**Action item**
Restate the last part of the records below word for word, beginning at the line with "tab under header" and ending at the final line.

═════ Material supplied

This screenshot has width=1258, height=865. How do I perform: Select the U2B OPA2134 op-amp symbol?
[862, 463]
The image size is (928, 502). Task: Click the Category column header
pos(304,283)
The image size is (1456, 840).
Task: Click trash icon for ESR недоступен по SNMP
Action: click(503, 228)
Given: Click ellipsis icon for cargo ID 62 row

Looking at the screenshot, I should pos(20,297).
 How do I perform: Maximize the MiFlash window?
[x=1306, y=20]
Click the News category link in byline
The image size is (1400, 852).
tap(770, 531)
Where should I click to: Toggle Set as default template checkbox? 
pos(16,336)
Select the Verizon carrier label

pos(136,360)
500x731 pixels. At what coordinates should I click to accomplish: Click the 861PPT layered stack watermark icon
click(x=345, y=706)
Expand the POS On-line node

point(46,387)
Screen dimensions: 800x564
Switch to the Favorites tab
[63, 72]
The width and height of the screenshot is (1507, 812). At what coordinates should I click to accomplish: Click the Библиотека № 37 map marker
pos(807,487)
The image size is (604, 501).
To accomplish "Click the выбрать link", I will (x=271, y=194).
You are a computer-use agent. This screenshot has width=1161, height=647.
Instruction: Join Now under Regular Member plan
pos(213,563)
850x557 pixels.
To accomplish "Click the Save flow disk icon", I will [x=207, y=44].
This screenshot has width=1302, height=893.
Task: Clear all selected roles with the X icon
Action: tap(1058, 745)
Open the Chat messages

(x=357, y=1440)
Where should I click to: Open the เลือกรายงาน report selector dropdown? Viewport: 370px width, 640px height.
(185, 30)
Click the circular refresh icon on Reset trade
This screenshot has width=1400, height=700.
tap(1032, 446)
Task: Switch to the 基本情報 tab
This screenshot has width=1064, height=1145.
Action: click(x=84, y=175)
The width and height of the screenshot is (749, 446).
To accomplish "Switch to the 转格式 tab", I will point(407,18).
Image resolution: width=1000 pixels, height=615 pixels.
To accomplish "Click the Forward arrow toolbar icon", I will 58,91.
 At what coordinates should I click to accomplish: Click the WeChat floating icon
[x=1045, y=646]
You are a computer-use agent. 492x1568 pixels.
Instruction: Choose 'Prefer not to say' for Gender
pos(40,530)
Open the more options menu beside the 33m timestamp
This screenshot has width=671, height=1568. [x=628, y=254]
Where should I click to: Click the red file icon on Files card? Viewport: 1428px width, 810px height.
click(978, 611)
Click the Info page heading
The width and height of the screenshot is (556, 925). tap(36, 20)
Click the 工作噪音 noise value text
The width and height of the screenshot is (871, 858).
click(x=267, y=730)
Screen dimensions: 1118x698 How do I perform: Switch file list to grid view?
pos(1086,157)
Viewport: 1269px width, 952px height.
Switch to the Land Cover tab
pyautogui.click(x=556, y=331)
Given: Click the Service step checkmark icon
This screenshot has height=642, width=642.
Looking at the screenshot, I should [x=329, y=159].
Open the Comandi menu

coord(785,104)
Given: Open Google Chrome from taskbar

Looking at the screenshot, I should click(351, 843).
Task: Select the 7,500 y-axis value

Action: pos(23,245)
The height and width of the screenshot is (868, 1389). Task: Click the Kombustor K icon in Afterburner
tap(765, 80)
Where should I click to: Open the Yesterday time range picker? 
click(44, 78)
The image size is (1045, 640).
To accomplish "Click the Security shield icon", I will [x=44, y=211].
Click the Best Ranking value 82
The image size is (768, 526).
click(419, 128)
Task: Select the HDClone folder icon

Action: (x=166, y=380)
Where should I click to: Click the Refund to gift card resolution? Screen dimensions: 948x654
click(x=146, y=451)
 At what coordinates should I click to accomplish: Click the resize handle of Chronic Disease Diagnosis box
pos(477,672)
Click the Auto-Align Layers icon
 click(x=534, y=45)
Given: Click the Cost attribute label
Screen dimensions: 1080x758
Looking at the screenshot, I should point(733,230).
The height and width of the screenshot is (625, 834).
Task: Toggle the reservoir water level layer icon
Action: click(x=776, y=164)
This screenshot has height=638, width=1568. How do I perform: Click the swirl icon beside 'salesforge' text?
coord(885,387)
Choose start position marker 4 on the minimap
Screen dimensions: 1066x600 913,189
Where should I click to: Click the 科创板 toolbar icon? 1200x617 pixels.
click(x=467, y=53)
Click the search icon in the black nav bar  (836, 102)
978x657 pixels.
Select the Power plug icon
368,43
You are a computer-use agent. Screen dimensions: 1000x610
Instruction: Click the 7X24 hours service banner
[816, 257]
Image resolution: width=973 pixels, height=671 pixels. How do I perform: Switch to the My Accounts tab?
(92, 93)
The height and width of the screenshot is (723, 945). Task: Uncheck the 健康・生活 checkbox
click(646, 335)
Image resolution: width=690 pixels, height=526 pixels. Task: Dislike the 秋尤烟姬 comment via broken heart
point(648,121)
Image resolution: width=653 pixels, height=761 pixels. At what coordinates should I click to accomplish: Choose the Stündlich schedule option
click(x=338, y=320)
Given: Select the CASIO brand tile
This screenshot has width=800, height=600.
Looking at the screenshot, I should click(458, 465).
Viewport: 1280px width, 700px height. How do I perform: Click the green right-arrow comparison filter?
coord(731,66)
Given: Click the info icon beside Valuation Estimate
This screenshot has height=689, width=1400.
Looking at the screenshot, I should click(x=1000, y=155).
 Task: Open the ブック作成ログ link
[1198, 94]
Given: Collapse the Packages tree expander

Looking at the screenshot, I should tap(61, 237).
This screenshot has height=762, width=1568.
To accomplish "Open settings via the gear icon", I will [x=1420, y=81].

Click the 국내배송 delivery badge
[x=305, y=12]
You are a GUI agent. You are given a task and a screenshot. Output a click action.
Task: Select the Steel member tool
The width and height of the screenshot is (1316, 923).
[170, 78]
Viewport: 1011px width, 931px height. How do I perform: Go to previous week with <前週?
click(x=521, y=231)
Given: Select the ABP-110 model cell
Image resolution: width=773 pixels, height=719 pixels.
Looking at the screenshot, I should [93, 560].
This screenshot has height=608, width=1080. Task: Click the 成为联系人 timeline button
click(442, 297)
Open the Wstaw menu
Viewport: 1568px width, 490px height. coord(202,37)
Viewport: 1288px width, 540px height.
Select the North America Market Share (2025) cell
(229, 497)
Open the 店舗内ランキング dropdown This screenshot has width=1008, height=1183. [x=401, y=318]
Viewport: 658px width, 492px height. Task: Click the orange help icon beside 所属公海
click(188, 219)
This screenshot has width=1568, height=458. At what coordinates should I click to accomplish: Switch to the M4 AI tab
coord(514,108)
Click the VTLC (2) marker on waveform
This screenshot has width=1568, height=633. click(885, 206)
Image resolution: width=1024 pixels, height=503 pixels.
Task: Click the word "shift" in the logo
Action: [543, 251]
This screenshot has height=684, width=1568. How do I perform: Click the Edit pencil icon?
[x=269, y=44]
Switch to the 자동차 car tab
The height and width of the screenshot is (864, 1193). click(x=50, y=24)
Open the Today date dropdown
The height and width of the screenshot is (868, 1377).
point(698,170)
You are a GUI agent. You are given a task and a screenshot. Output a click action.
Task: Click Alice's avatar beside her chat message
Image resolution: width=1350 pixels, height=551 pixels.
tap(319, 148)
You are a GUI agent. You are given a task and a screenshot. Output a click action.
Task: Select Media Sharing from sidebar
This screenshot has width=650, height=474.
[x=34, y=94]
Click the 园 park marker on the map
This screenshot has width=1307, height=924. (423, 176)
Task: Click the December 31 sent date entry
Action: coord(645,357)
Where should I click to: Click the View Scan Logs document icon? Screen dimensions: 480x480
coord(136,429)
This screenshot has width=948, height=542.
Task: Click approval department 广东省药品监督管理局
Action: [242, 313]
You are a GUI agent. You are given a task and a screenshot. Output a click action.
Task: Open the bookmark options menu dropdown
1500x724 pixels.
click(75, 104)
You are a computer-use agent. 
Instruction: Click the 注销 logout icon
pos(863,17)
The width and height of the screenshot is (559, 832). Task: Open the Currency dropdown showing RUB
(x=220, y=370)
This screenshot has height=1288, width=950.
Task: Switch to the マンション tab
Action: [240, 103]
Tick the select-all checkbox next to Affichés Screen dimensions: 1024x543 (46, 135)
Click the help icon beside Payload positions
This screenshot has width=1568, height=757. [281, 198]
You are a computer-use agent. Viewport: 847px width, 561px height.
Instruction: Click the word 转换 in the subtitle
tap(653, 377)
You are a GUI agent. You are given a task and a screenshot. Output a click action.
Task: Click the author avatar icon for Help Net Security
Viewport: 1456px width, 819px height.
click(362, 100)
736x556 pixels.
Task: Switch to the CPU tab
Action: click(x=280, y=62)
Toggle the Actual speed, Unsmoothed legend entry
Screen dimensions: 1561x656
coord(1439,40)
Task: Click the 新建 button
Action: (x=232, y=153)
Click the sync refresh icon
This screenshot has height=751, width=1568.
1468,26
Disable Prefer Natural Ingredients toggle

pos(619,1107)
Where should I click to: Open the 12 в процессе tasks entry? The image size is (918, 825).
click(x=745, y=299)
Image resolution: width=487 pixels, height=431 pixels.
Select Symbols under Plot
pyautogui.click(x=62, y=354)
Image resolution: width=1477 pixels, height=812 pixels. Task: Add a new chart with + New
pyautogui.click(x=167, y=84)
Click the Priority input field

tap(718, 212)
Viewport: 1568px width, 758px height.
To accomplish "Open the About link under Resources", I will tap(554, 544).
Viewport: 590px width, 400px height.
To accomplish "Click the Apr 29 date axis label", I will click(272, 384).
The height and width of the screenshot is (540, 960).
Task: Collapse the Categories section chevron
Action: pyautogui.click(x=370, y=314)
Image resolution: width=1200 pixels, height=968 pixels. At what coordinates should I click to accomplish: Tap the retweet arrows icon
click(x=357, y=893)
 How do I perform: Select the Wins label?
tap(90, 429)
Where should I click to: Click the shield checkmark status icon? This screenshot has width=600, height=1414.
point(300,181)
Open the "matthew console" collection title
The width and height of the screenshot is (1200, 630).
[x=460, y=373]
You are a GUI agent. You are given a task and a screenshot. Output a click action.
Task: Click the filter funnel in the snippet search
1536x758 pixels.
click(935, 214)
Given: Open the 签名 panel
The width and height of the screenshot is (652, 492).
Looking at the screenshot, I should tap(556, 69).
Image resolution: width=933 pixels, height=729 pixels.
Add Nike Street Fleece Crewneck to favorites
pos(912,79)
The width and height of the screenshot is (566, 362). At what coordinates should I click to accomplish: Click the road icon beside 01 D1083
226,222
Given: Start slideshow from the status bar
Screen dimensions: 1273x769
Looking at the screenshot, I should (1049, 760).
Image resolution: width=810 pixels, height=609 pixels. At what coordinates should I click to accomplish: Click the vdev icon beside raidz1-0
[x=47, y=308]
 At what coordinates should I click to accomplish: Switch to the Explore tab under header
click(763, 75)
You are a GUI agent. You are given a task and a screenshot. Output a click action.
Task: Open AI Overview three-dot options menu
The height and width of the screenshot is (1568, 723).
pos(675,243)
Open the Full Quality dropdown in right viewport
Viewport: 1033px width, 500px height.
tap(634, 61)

══════════

**Answer to this task**
 At what coordinates should I click to accomplish: Switch to the Explore tab under header
click(763, 75)
You are a GUI agent. You are given a task and a screenshot. Output a click action.
Task: Open AI Overview three-dot options menu
The height and width of the screenshot is (1568, 723).
pos(675,243)
Open the Full Quality dropdown in right viewport
Viewport: 1033px width, 500px height.
tap(634, 61)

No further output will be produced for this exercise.